The foremost fundamental change in the markets this year, and the single biggest driver of market moves, is tighter financial conditions, Omar Slim, portfolio manager for fixed income at PineBridge Investments, said on Wednesday.
He noted that 2018 has been one of the worst years in the past century for the number of asset classes which are down so far this year, adding that it’s not the degree of decline, but rather the number of asset classes. That has made 2018 nearly the exact opposite of the 2010-2017 period of “throw the dart anywhere and make money,” he said.
That market milieu could persist, Slim said at a press conference in Singapore by PineBridge, which has US$91.4 billion in assets under management.
“If tighter financial conditions is an important driver, the most important driver or one of the most important drivers for market action or driving the markets, then this is something that could potentially stay with us for the foreseeable future,” he said.
Slim pointed to not just expectations for further interest rate hikes from the U.S. Federal Reserve, but also to the likelihood that the European Central Bank and the Bank of Japan would start following the Fed’s footsteps next year.
“We might be in a situation where we go from 2010-2017 where decent growth, okay economic growth, is enough for monetary policy to remain either accommodative or very accommodative or ultra-accommodative, we’re moving into an era or phase where decent-enough economic growth, decent-enough inflation is potentially enough of a reason for monetary policy normalization to continue,” Slim said.
“This could potentially be capping the performance of some of the asset classes,” he said.
Slim noted that some of the worst-performing currencies this year — Argentina’s peso, Turkey’s lira, India’s rupee and Indonesia’s rupiah — all have external-funding vulnerability, or the need to borrow outside the domestic market. Tighter financial conditions would make them among the hardest hit.
Elizabeth Soon, head of Asia ex-Japan’s equities at Pinebridge, also pointed to another potential reason for tighter policy ahead: The U.S. trade war could soon push up consumer price inflation.
U.S. President Trump has imposed tariffs on US$250 billion worth of Chinese goods imported into the U.S. and Bloomberg reported last month, citing unnamed sources, that he has threatened to impose tariffs on the remaining US$257 billion if China doesn’t cave to his demands. The tariff rate on the US$250 billion worth of goods is set to rise to 25 percent from 10 percent in January.
Soon said that based on her conversations with China’s manufacturers and private equity, companies are considering moving production out of China.
But she added that China’s manufacturing sector isn’t dependent on low-end production like it was 20 years ago, and that while low-end producers are looking to move to places such as Vietnam, Bangladesh and Cambodia, the high-end, which accounts for much of the mainland’s manufacturing now, wasn’t likely to budge.
Soon said the common feedback was that it would take at least three years for a high-end manufacturer to build a plant and then the logistics of sourcing would need to move as well.

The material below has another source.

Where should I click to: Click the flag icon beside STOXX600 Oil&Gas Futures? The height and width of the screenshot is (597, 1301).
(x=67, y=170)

“That’s not going to happen,” she said. “The common thing that’s talked about: The consumer has to take the higher prices.”
Indeed, a Reuters article this week noted that since Trump imposed tariffs on steel early in his administration, users of steel in the U.S. have seen prices spike higher, and they expected to need to cut jobs ahead.
Higher prices for U.S. consumers will likely encourage the Fed to stick to its plan to gradually tighten monetary policy, and could continue to dampen market sentiment.